Among the many achievements of the poet Richard Wilbur, who died in October, perhaps his least recognized is the work he did as a translator of neoclassical French playwrights – Racine, Corneille and especially Molière. Wilbur translated ten of Molière’s plays, originally written in Alexandrine couplets (six beats to the line), into iambic pentameter, which is a more natural meter for English speakers, as my wonderful undergraduate Shakespeare professor, Alan Levitan, liked to illustrate with the spontaneous iambic line, “Give me a chocolate ice cream cone with sprinkles.” In his introduction to his first interaction with Molière, The Misanthrope (1955), Wilbur argues, “The constant of rhythm and rhyme was needed, in the translation as in the original, for bridging great gaps between high comedy and farce, lofty diction and ordinary talk, deep character and shallow. . . . [W]hile prose might preserve the thematic structure of the play, other ‘musical’ elements would be lost, in particular the frequently intricate arrangements of balancing half-lines, lines, couplets, quatrains, and sestets.

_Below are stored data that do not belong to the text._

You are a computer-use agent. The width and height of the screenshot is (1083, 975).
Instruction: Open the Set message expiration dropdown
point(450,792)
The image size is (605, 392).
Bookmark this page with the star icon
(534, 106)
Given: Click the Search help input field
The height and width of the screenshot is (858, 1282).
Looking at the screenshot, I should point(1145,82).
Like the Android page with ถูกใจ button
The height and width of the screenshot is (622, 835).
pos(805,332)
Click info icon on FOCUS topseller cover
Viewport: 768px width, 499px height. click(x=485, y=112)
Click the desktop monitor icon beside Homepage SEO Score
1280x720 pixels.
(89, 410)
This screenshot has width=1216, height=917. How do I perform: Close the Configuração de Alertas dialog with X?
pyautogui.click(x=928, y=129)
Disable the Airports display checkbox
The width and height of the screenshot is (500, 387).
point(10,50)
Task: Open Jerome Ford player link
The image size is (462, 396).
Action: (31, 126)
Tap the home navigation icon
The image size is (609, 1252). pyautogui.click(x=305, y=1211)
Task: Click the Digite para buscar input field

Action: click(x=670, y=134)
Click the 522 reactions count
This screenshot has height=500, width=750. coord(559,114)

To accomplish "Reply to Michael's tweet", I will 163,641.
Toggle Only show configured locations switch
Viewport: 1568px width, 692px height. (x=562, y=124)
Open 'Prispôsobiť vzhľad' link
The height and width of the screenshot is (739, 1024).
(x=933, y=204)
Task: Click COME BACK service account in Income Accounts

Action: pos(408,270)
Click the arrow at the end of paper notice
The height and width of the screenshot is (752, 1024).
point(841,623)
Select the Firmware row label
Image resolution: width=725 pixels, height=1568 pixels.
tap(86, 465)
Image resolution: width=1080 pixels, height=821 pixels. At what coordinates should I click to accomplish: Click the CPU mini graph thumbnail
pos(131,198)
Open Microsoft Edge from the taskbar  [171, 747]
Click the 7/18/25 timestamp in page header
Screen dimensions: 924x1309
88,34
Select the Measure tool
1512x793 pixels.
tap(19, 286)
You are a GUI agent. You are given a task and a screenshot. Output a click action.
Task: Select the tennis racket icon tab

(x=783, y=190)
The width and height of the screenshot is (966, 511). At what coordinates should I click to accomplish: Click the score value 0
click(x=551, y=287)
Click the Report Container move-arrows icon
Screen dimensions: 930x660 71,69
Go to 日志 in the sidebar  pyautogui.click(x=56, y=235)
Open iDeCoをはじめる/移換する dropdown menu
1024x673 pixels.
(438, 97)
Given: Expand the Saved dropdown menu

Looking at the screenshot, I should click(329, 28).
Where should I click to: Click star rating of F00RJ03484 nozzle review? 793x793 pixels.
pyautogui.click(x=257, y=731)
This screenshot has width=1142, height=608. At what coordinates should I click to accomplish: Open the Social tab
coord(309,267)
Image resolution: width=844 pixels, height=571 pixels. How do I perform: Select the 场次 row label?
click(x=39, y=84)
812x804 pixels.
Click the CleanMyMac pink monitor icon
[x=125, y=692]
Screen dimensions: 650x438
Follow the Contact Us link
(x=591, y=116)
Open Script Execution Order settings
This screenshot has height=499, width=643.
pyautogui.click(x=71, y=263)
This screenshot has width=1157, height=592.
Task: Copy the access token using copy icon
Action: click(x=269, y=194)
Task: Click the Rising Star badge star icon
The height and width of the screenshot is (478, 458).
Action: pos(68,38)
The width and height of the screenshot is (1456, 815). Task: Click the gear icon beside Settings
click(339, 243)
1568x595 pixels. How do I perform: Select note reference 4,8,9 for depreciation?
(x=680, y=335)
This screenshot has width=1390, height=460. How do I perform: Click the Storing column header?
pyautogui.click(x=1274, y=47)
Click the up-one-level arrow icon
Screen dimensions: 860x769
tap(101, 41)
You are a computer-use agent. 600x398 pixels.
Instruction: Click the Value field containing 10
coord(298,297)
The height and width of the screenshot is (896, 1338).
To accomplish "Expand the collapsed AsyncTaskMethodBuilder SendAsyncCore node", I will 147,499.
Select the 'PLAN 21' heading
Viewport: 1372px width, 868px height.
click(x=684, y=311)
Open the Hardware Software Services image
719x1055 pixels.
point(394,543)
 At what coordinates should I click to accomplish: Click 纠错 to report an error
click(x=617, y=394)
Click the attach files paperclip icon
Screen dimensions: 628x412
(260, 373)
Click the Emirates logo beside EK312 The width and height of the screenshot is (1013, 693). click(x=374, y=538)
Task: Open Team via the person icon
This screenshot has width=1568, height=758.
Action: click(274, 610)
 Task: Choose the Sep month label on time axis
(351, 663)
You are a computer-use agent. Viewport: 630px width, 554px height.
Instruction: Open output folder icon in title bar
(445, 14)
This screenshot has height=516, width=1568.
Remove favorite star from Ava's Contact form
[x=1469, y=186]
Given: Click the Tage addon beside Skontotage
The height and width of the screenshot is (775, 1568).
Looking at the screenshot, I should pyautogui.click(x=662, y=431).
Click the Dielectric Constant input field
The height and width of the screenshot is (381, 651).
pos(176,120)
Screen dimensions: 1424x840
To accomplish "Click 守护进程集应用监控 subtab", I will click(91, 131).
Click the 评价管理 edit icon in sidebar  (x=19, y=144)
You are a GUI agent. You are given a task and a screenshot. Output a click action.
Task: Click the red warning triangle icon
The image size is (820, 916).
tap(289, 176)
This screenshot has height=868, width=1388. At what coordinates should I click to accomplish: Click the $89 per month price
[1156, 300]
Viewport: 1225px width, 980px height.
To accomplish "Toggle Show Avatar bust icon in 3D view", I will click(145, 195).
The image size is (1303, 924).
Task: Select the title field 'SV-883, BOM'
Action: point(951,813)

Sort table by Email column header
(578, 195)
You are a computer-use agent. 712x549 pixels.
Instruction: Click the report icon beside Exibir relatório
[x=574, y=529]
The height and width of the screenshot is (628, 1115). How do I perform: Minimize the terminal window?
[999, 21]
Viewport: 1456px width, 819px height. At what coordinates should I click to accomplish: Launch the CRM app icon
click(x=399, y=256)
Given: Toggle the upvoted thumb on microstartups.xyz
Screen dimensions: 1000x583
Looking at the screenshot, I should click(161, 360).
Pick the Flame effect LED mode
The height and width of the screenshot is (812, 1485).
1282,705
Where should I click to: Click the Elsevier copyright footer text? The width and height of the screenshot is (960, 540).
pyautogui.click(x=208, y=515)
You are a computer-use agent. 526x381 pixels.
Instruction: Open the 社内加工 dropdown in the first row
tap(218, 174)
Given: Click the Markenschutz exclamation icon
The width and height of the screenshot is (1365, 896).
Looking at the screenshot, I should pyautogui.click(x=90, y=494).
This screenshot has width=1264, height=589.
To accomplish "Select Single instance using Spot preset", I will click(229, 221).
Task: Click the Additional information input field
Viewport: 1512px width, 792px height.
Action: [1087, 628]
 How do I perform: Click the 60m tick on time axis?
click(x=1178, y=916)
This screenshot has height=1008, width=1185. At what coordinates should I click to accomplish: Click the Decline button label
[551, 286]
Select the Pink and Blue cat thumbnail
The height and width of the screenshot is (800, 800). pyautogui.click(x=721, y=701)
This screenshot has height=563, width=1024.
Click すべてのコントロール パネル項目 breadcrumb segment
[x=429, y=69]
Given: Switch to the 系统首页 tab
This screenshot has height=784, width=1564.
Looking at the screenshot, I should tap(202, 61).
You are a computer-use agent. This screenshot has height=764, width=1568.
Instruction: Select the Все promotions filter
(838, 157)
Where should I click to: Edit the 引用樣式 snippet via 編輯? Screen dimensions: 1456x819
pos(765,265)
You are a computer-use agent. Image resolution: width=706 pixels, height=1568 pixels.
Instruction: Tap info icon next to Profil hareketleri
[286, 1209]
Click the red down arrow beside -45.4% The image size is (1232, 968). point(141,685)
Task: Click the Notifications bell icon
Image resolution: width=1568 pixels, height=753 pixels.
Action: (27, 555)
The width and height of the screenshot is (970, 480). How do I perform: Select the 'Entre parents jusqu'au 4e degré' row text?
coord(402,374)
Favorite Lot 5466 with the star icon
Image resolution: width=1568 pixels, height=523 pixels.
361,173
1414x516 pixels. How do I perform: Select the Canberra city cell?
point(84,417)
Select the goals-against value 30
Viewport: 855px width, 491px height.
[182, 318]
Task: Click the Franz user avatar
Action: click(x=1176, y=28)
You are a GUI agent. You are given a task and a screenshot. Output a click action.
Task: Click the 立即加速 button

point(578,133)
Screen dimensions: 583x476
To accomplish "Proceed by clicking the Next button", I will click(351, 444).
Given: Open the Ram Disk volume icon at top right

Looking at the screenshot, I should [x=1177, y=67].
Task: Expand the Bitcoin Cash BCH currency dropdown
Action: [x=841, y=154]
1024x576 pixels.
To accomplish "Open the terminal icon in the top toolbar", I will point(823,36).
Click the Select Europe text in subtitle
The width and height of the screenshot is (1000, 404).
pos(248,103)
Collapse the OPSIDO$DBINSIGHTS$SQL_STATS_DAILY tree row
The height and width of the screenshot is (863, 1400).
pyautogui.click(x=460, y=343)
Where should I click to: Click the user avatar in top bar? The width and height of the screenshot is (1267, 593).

There is no question that words, when dancing within such patterns, are not their prosaic selves, but have a wholly different mood and meaning.” By way of example, he offers a prose translation of one speech from the play, adding, “Even if that were better rendered, it would still be plain that Molière’s logic loses all its baroque exuberance in prose; it sounds lawyerish; without rhyme and verse to phrase and emphasize the steps of its progression, the logic becomes obscure . . . not crystalline and followable as it was meant to be.”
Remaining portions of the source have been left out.